PUBLISHED: 15:04 13 February 2017 | UPDATED: 15:04 13 February 2017

Sophie McKinna who taught children shotput as a in a brand new sports careers day and explore the diverse range of opportunities available in the sporting sector. PHOTO BY SIMON FINLAY

Sophie McKinna who taught children shotput as a in a brand new sports careers day and explore the diverse range of opportunities available in the sporting sector. PHOTO BY SIMON FINLAY

Students from nine Norfolk schools and colleges visited the University of East Anglian (UEA) to take part in a brand new sports careers day and explore the diverse range of opportunities available in the sporting sector.

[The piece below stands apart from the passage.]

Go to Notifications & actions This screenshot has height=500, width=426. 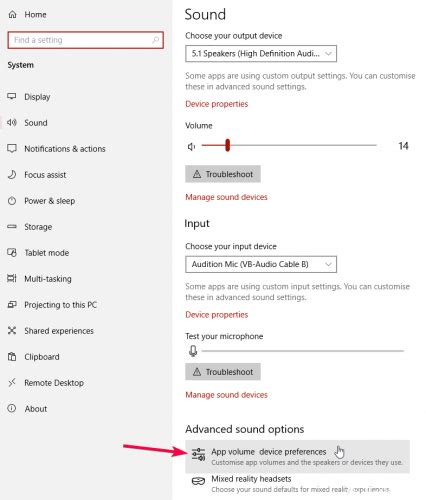click(x=65, y=149)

A Sporting Future for All was held at the Sportspark and welcomed speakers from a variety of disciplines to discuss subjects including sports rehabilitation, marketing and communications, sports policy and public health and coaching.

“This exciting new initiative came about as part of an employability programme for undergraduates, when we saw the opportunity to extend it to local schools and colleges as part of our Outreach activities,” said UEA Outreach Officer Lauren Starkey.

“Students attended a series of interactive seminars and talks, with the aim of inspiring them to think about a career in sport or physical education through studying a sports-related subject at university level.”

Students were also encouraged to participate in taster sessions for a number of different sports, including a shot-put masterclass with GB star Sophie McKinna.

Students at UEA on Thursday were also able to have a go at powerhooping and wheelchair basketball.

Miss McKinna, 22, who is from Great Yarmouth finished second at British Athletics Indoor Team Trials in Sheffield over the weekend.

Her throw of 16.74m was only enough to see her finish runner up to Rachel Wallader, whose 17.43m effort saw her improve on her own stadium record. Adele Nicoll came third with 15.93m.

More than 40 UEA undergraduates also contributed to the day and talked to the students about their courses, experience and future ambitions.

“Outreach is committed to raising aspirations and widening participation within higher education from underrepresented groups,” added Ms Lauren.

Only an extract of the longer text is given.